On July 1, 1937, the institution was renamed the Kharkiv Law Institute. Between 1930 and 1937, the institute comprised a preparatory department with full-time and evening courses, a faculty of Soviet construction, a legal (judicial) faculty, a correspondence department, as well as economic-legal and international faculties, both of which were abolished in 1933. The institute trained generalist legal professionals for careers in courts, prosecution, criminal investigation, advocacy, and notary offices.

During the pre-war years, the institute was headed by rectors P. I. Fomin (1920–1923), Ya. O. Sokolin (1923–1926), L. I. Velychko (1926–1929), and Ye. O. Kustolian (1929–1930), and later by directors K. K. Brandt (1930–1931), M. M. Yemynnyk (1931–1932), S. M. Tsarehradskyi (1933–1934), S. M. Kanarskyi (1934–1937), M. I. Levikov (1937), Ye. O. Monastyrskyi (1938–1939), and V. O. Barakhtian (1939–1941). The vice-rectors during this period were Vladimir Koretsky (1921), K. K. Brandt (1924–1926), V. V. Kryvytskyi (1926), Ye. O. Kustolian (1929), H. V. Sodin (1930), M. M. Yemynnyk (1930–1931), D. K. Piatak (1933), M. I. Levikov (1936–1937), and S. L. Fuks (1938–1939).

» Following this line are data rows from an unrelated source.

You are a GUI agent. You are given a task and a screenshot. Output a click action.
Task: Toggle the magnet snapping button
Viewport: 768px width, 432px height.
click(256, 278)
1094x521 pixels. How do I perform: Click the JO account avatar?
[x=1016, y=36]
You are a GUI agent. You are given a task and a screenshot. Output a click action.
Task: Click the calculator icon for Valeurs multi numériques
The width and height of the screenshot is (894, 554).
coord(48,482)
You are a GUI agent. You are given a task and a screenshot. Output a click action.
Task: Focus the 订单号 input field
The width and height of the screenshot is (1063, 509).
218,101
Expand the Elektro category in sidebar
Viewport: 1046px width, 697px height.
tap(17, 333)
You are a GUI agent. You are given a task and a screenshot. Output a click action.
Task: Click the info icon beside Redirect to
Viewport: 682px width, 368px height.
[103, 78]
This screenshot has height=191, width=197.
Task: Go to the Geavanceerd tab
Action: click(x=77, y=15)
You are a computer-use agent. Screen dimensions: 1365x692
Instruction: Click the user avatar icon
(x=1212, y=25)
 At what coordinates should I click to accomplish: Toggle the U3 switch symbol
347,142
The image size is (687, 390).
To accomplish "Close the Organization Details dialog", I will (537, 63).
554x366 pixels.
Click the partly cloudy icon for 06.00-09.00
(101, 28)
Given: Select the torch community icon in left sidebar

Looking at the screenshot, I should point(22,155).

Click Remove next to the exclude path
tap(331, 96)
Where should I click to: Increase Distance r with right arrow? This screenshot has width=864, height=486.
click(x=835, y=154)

During this period, the faculty included prominent legal experts, experienced scientists, and educators who made significant contributions to the subsequent development of the institute. Among them were professors R. M. Babun, K. O. Bernovskyi, M. M. Bokarius, S. I. Vilnianskyi, H. I. Volkov, M. V. Gordon, M. M. Hrodzynskyi, M. M. Yemynnyk, S. M. Kanarskyi, V. L. Kobalevskyi, Vladimir Koretsky, S. N. Landkof, S. Ye. Sabinin, A. S. Semenova, Ya. O. Sokolin, O. I. Stroiev, F. M. Tsarehradskyi, and S. L. Fuks.

The establishment of the Kharkiv Law Institute facilitated advancements in legal training and academic research. The institute was tasked with educating generalist legal professionals for careers in law enforcement and other government agencies, which directly shaped its curriculum. Initially, the course on the doctrine of state and law integrated elements of the theory of state and law, the history of state and law, the history of political doctrines, as well as constitutional, administrative, and international law. Over time, this curriculum was refined, leading to the crystallization of distinct academic courses. Independent programs were introduced for Soviet constitutional, administrative, and financial law, and institute graduates began taking state examinations.

At the same time, the educational and scientific work of the institute was significantly affected by the broader context of Stalinist repressions. By the early 1930s, the administrative-command management system and the totalitarian state regime restricted academic initiative, leading to increased censorship and mutual distrust among the faculty. This environment resulted in a sharp decline in academic publications compared to the 1920s, as well as the rise of dogmatism and formalism. The institute was deeply impacted by the purges; several faculty members and students fell victim to the repressions, including former directors S. M. Kanarskyi and M. I. Levikov, who were executed by the NKVD.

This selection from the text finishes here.